What Happens During A Heart Attack
The muscles of the heart need a constant flow of oxygen-rich blood for nourishment. The coronary arteries are crucial because they’re responsible for providing the heart with this critical blood supply.
If you have a coronary artery disease, it means that your arteries will become narrow and blood will no longer be able to flow as well as it should. As a result, you will have fatty matter, proteins, calcium, and inflammatory cells building up along the walls of the arteries to form plaque deposits of various sizes that are hard on the outside but soft and mushy on the inside.
When the plaque deposit is hard, the outer shell eventually cracks (also known as plaque rupture in medical terms). This causes platelets (tiny disc-shaped particles in the blood that trigger the clotting of blood) to enter into this area, causing blood clots to form around the plaque. If one of these blood clots ends up blocking the artery completely, the heart muscle gets starved for oxygen. Within a short span of time, the heart muscle will eventually die, and this is what is called a heart attack.
How To Recognize The Signs Of A Heart Attack
- People who have survived heart attacks often describe a constricting pain in the chest during the attack.
- As a rule, the pain will always appear in the center of the chest and may eventually move downwards along the length of the left arm and along the back.
- The pain may also spread to the areas of the neck, teeth, and jaws.
- The intensity of the pain may change. Usually, the pain lasts for much longer than five minutes but doesn’t affect a person’s breathing.
- A prickly sensation is also commonly felt during a heart attack. It is almost always restricted to the left arm. Very often, this will be accompanied by a sticky, cold sweat and feelings of nausea. You may even throw up.
- When a heart attack reaches its peak, people experience a fear which is focused exclusively on the feelings of pain in their chest. This leads them on to believe that they might die, thus inducing fright and anxiety.
- As a rule, in addition to the above, the individual will also often experience fast-paced breathing, apart from certain cases when the heart attack triggers a panic attack.
If it turns out that you or someone else is having a heart attack, it could lead to death if you don’t receive or seek immediate medical help. If you find yourself or anyone else displaying the above symptoms for more than 4 to 5 minutes, call an ambulance without any further delay. If that’s not possible, ask someone around to take you or the patient to the nearest hospital as soon as possible.

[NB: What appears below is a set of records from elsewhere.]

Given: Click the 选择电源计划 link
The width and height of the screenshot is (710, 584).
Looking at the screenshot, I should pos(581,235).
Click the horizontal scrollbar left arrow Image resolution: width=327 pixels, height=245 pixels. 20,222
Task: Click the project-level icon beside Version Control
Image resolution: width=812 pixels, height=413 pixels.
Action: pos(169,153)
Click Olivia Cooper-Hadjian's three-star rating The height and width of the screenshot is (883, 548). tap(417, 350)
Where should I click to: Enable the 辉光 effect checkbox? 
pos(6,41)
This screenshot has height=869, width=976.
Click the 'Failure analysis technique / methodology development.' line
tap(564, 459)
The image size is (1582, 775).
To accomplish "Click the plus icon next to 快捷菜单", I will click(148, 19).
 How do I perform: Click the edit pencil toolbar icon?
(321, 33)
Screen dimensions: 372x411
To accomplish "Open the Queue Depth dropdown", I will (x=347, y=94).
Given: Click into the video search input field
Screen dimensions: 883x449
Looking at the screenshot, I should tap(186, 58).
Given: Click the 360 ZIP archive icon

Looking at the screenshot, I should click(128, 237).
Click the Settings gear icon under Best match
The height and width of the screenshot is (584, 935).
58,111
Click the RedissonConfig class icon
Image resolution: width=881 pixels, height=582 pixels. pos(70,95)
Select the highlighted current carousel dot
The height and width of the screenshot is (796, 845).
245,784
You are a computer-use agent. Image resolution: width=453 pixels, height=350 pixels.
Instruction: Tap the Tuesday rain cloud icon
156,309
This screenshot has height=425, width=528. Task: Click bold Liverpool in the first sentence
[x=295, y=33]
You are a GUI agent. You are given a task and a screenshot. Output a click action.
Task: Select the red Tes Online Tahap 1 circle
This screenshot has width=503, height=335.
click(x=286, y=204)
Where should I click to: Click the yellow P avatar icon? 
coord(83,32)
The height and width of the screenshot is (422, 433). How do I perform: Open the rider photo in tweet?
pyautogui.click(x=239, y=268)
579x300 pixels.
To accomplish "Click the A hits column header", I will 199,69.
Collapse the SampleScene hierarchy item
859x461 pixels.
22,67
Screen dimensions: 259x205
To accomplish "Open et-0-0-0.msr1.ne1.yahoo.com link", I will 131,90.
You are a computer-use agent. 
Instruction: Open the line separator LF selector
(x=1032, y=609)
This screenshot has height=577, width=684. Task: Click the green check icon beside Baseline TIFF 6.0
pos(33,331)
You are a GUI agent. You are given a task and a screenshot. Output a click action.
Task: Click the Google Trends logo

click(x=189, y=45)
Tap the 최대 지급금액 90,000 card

Heartburn and heart attack are very different conditions, yet, it’s possible for people to confuse the two because they have such similar symptoms. Heartburn is not a serious problem and can definitely be cured, sometimes even without the help of medication. Heart attacks, on the other hand, can cause lasting damage and can even be fatal.Therefore, it is essential to seek immediate medical attention if you’re suffering from any kind of chest pain. Never try and diagnose the problem yourself, ignore the symptoms, or wait for things to get worse. Rather, it’s best that a doctor rules out the possibility of a heart attack as soon as possible. This is especially applicable to women since they tend to have an increased risk of heart attack.